Ferrell has always been fascinated with obsessives and winning, and usually he puts his fascination to work lampooning the American over-emphasis on being number one—best exemplified by Talladega Nights, but also in evidence in Blades of Glory, Anchorman, and Step Brothers—but here he turns his eye on Europe and their annual musical extravaganza, Eurovision. But the sensibility toward winning is different in Europe, and so by necessity, is Fire Saga different. Without America’s scorched earth sensibility toward competition, Fire Saga is a kinder, gentler Ferrell portrait of particular obsession and competition. Lars Erickssong (Ferrell) wants to win Eurovision, but not to be a pop star, he just wants to show his distant, disapproving father, Erick (Pierce Brosnan), that he isn’t wasting his life with his music (being a pop star is a byproduct).
Fathers and sons have also long interested Ferrell, who co-wrote Fire Saga with Andrew Steele (a former SNL writer), but Fire Saga feels grounded in real, tangible relationships. This feels like the flipside of Step Brothers, where a dysfunctional paternal relationship drove a man to eternal childhood, here it drives a man to strive for a seemingly impossible dream. Lars is almost solely fueled by his desire to prove himself to his father. Even though Eurovision is a large-scale competition and a huge f-cking deal, the stakes of Fire Saga seem lower and more personal than they have in any other Ferrell movie.
As a Will Ferrell comedy, Fire Saga is goddamn delightful. It packs a joyful punch, gently lampooning the flamboyant theatricality of Eurovision, while still paying homage to the music with sincere affection. Fire Saga’s original songs are WILDLY catchy—I’ve been singing “Ja Ja Ding Dong” all weekend—but they are well-crafted pop tunes, with lyrics just goofy enough to spoof the sometimes goofy nature of Eurovision itself. Fire Saga successfully walks the line of respecting the source while still acknowledging when the source is inherently funny.
But Fire Saga does miss a couple steps. One is in casting Demi Lovato as an Icelandic pop singer and Eurovision candidate. Nothing against Ms. Lovato, but this was a blown opportunity to highlight an actual Icelandic artist, and it feels like a real misstep on the part of the film. The second is a bit bigger, as it involves skewing the perspective away from Lars, and onto his creative partner, Sigrit (Rachel McAdams). Together they make up Fire Saga, and the movie concentrates on Sigrit’s long-unrequited love for Lars, who won’t get involved with her in case it should harm the band. Many people tell Sigrit she can do better than Lars, but she loves him for his dreams and optimism. It is sweet, and as is, Fire Saga is perfectly fine.
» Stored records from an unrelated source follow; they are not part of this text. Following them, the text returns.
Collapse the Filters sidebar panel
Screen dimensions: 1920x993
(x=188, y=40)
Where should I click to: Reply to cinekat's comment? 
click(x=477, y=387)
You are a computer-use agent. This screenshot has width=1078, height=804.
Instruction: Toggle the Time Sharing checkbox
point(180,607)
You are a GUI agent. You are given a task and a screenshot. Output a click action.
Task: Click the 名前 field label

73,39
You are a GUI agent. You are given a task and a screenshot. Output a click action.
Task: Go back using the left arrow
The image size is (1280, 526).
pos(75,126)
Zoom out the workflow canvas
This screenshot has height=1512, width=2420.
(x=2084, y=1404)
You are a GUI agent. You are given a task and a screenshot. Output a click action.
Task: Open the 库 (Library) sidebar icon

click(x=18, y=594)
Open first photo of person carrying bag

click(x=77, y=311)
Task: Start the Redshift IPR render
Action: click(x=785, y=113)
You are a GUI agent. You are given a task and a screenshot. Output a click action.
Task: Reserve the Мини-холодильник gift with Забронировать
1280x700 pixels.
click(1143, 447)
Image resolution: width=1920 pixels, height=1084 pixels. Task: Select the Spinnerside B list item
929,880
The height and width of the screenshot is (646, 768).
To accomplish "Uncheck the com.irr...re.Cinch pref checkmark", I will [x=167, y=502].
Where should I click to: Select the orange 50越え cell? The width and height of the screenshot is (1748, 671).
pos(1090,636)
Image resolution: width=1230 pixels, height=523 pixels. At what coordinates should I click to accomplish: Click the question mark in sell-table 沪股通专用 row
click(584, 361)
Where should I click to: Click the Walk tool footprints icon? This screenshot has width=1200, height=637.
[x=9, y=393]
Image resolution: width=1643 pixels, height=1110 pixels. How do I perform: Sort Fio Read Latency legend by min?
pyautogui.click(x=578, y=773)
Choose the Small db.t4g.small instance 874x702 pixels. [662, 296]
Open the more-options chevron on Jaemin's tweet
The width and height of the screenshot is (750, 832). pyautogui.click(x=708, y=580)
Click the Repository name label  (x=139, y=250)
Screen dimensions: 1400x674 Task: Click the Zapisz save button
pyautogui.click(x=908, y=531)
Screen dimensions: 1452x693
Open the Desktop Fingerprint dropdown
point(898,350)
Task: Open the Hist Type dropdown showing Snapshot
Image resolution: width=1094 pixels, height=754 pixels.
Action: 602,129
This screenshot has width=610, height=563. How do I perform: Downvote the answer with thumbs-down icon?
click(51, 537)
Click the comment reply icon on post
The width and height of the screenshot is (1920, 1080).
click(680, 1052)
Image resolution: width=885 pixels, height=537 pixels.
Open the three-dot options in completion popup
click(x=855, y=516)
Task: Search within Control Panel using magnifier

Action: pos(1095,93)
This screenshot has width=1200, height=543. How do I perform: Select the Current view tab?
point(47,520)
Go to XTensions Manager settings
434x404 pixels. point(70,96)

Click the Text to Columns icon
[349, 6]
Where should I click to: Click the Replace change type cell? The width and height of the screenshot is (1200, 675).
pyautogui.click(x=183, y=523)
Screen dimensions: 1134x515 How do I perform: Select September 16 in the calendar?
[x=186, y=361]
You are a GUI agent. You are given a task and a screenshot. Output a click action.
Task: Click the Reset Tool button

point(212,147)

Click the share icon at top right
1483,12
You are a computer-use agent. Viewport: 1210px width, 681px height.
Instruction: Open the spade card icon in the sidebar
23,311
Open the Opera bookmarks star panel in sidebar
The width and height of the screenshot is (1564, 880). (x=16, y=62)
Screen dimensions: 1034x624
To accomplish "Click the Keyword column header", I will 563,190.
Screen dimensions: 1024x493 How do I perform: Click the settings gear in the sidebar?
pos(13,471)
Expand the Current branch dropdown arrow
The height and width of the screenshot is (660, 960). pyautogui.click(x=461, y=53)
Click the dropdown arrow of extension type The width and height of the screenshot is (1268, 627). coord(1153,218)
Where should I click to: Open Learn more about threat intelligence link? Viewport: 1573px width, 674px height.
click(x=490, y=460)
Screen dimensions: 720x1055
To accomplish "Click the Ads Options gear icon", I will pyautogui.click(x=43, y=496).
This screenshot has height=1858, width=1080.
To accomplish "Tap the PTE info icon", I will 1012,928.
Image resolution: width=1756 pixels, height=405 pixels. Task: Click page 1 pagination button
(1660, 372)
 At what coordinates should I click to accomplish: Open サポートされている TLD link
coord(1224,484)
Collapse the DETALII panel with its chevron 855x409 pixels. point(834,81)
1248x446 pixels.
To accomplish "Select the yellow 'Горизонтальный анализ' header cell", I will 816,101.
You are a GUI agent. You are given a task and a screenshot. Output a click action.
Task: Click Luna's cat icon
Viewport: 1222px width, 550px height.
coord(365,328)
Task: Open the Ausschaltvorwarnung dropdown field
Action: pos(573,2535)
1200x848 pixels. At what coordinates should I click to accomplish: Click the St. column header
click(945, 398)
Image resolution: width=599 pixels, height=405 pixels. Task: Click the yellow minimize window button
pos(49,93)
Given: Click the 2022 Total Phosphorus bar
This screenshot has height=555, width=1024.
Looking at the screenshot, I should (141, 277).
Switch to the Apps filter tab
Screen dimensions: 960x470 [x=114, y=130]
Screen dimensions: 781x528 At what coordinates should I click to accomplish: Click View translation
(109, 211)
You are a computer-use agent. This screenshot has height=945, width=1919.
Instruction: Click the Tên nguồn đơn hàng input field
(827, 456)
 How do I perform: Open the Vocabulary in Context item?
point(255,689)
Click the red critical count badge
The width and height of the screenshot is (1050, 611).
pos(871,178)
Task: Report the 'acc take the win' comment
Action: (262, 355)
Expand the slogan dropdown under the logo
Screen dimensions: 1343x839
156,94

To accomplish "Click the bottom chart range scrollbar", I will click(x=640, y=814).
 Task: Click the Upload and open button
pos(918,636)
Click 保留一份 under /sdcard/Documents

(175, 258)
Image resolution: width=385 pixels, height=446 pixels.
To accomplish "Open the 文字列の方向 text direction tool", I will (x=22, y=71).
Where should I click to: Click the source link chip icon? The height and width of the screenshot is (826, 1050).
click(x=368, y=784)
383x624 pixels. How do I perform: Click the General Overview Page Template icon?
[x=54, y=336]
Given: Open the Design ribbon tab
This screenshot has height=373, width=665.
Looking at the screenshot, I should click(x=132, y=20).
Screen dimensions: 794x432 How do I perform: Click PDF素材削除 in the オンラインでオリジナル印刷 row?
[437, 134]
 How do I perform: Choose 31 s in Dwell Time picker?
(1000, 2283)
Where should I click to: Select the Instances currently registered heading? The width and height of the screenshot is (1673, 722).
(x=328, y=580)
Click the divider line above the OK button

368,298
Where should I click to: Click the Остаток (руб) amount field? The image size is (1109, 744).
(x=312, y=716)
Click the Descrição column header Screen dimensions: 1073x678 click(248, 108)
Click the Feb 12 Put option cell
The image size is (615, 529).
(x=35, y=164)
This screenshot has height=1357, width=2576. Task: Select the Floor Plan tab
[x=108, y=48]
But it could have been something more, maybe even special, if it had focused instead on Sigrit, a woman navigating between a man she sincerely loves but who cannot match her talent, and a man who matches her creatively, but cannot, for obvious reasons, fulfill her romantically. That man is Russian Eurovision star Alexander Lemtov (Dan Stevens, giving another glorious performance. The best thing he ever did was leave Downton Abbey). Fire Saga acknowledges that Sigrit is the real star of the music duo, giving her the grand finale number. But the film holds back from being about her in a way that would have made it deeper and more interesting, and actually given it something to say about creative pursuits, relationships, and what happens when those things diverge. Still, Fire Saga is perfectly enjoyable, and a much-needed dose of unrestrained joy. There’s just that glimmer of unfulfilled potential about it.